As in any bioinformatics paper there are very boring flow charts everywhere BUT they did us all a favor and kept their equations to themselves. No one likes you showing off how many Greek letters you know. 

Why does it belong on this awful blog, though? There are so....many....tools.... Well, I took a dataset that I know exceptionally well and I ran those files in it, and it looks legit.

AND it took me like 2 minutes to figure out the software. 

Go here. https://console.tesorai.com/

Register a fake email address (don't enough bioinformatics people know how to reach you already... no? use your real email, whatever........you do you) 

You'll get 20 credits/tokens and each one of those is worth 1 Thermo .RAW file.

I used 3 single HeLa cells prepped with NanoPots and ran with a ridiculously low flow rate on an Orbitrap Exploris 480 system that some nice people at BYU put up on ProteomeXchange.

The one part that isn't intuitive is that you should load your FASTA file from the file upload then go to the FASTA tab. It looks like you can load it through workflow, but you have to back out.

It only accepts Thermo .RAW files right now and the C+57 and M+/- oxidation so there are no buttons to push, really. Just load that stuff and tell it to run. 
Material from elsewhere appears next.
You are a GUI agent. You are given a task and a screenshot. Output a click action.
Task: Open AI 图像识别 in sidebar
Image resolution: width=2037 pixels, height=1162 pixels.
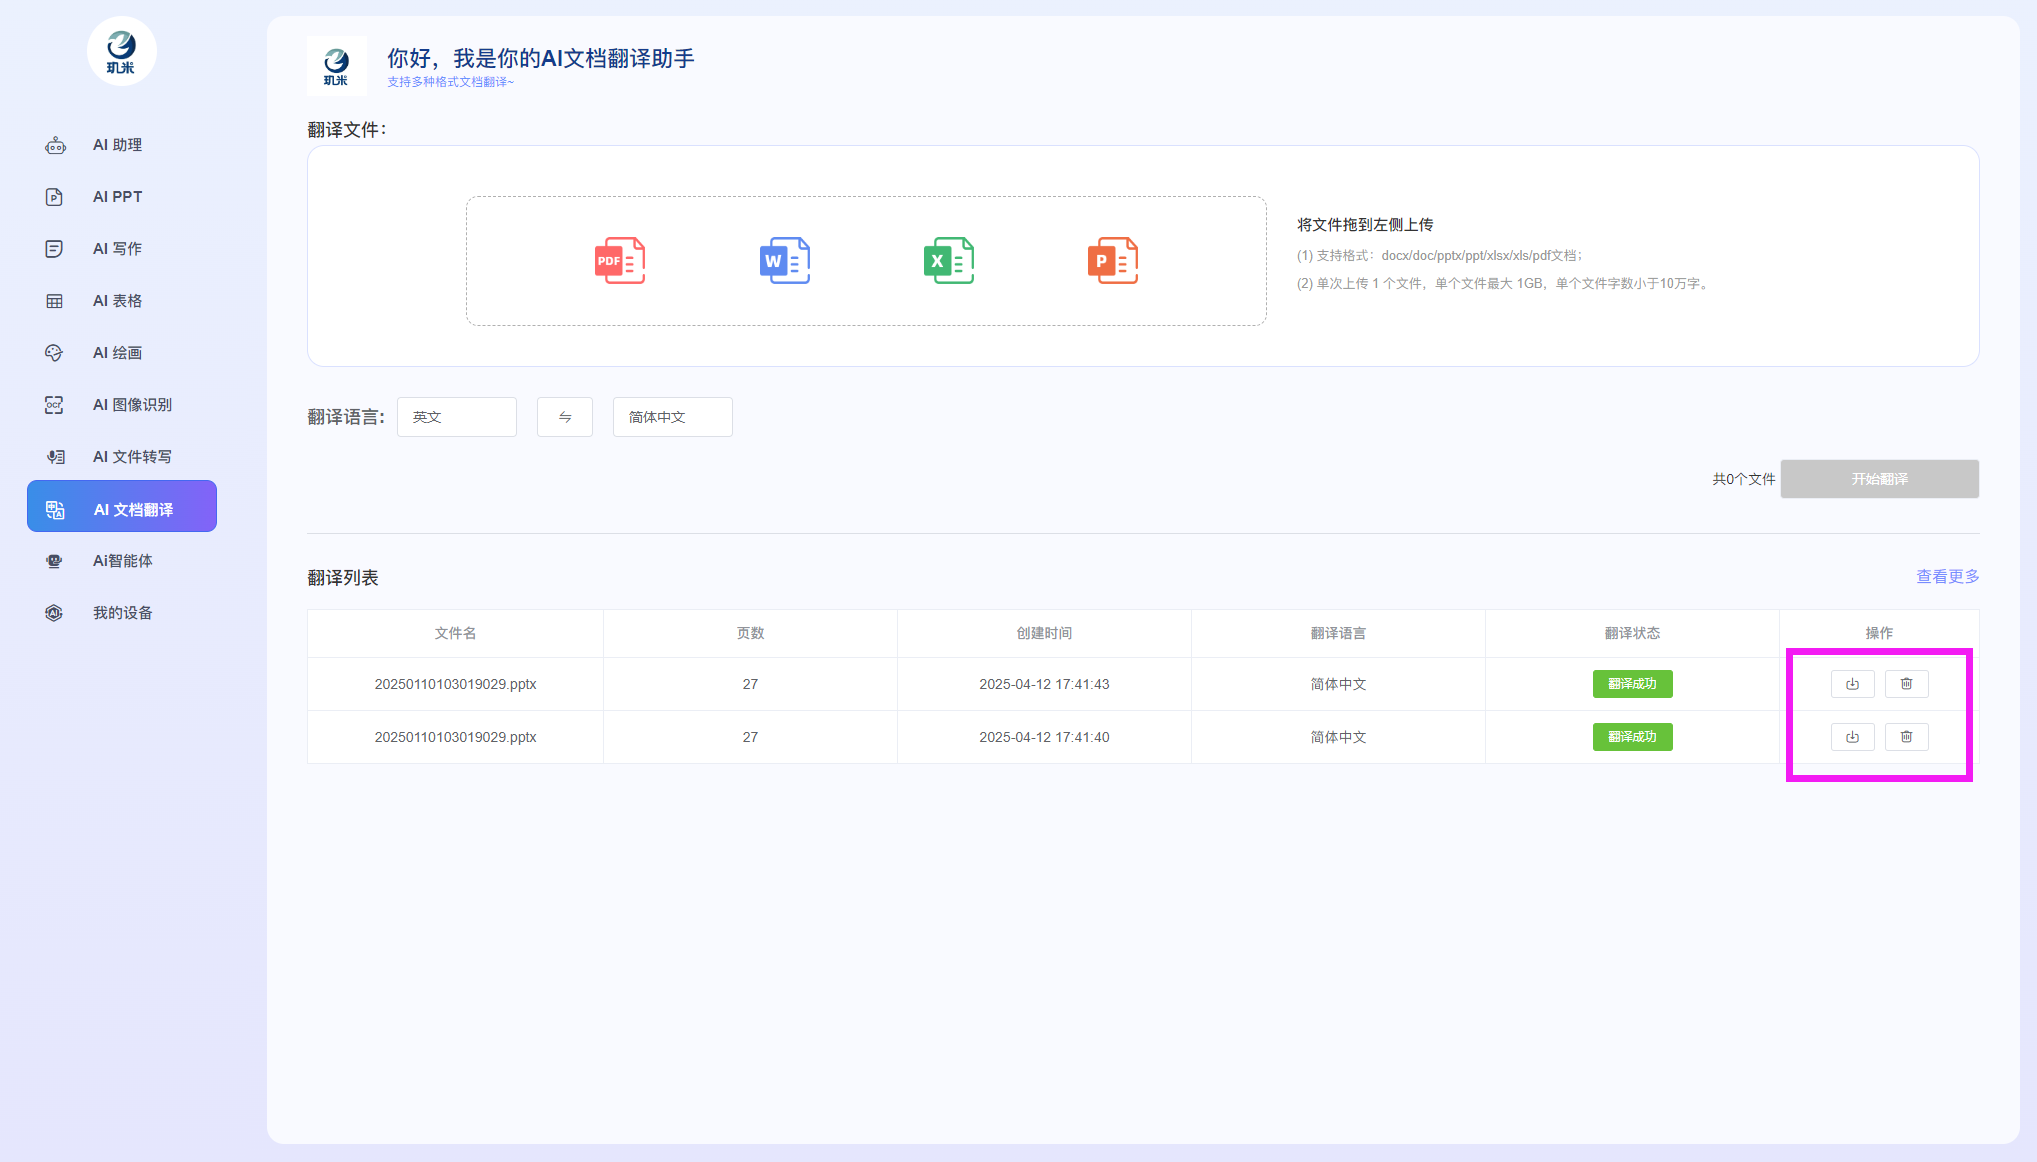(x=132, y=405)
My 3 .RAW files (about 800MB each) took 38 minutes from run to report.

I'm looking at a protein group report with about 2,800 proteins and that seems very reasonable based on my previous analyses of these cells. I'll have to check, but this is probably more than any combination of search tools have ever gotten me on these files, but they're certainly in the right range.  The PSM report seems reasonable and there are all the normal things - intensity values, funny new score metrics. 

Don't take my word for it, dig out that old Hotmail account you use at the grocery store and try it out for yourself! 

Big shoutout to Matt Labenski for tipping me off to this great use of my lunch break!